## DIRECTIONS FOR THIS TASK
Reproduce the records starting at the line that contains "Describe the element at coordinates (107, 33)" and ending at the last line of the records, substituting "specific" for "particular" and leaving everything else unchanged. Give only those lines.

──────── EXTRACTED ENTRIES

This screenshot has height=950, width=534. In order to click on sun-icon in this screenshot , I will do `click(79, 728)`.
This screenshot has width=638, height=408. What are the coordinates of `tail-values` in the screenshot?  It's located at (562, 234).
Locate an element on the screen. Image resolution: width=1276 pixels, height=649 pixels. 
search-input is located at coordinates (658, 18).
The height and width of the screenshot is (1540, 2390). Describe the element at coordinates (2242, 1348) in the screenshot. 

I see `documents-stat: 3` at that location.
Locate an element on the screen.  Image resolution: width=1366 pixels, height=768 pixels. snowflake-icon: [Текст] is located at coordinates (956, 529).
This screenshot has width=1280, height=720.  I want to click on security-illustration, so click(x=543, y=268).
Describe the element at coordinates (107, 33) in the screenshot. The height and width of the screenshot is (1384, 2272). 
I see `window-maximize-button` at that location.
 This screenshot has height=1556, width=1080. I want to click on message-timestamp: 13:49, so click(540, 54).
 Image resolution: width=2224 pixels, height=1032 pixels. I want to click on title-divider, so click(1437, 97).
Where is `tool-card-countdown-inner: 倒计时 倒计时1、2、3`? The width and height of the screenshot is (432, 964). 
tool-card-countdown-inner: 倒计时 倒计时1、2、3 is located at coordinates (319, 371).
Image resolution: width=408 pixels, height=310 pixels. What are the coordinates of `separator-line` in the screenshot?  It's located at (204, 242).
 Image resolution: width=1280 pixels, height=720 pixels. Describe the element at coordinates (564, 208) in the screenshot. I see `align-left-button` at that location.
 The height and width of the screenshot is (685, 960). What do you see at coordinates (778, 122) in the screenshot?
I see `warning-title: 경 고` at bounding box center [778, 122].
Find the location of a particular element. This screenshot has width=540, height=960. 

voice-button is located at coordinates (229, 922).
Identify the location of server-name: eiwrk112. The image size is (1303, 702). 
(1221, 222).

────────────────

## EXERCISE RESULT
Describe the element at coordinates (107, 33) in the screenshot. The height and width of the screenshot is (1384, 2272). 
I see `window-maximize-button` at that location.
 This screenshot has height=1556, width=1080. I want to click on message-timestamp: 13:49, so click(540, 54).
 Image resolution: width=2224 pixels, height=1032 pixels. I want to click on title-divider, so click(1437, 97).
Where is `tool-card-countdown-inner: 倒计时 倒计时1、2、3`? The width and height of the screenshot is (432, 964). 
tool-card-countdown-inner: 倒计时 倒计时1、2、3 is located at coordinates (319, 371).
Image resolution: width=408 pixels, height=310 pixels. What are the coordinates of `separator-line` in the screenshot?  It's located at (204, 242).
 Image resolution: width=1280 pixels, height=720 pixels. Describe the element at coordinates (564, 208) in the screenshot. I see `align-left-button` at that location.
 The height and width of the screenshot is (685, 960). What do you see at coordinates (778, 122) in the screenshot?
I see `warning-title: 경 고` at bounding box center [778, 122].
Find the location of a specific element. This screenshot has width=540, height=960. 

voice-button is located at coordinates (229, 922).
Identify the location of server-name: eiwrk112. The image size is (1303, 702). 
(1221, 222).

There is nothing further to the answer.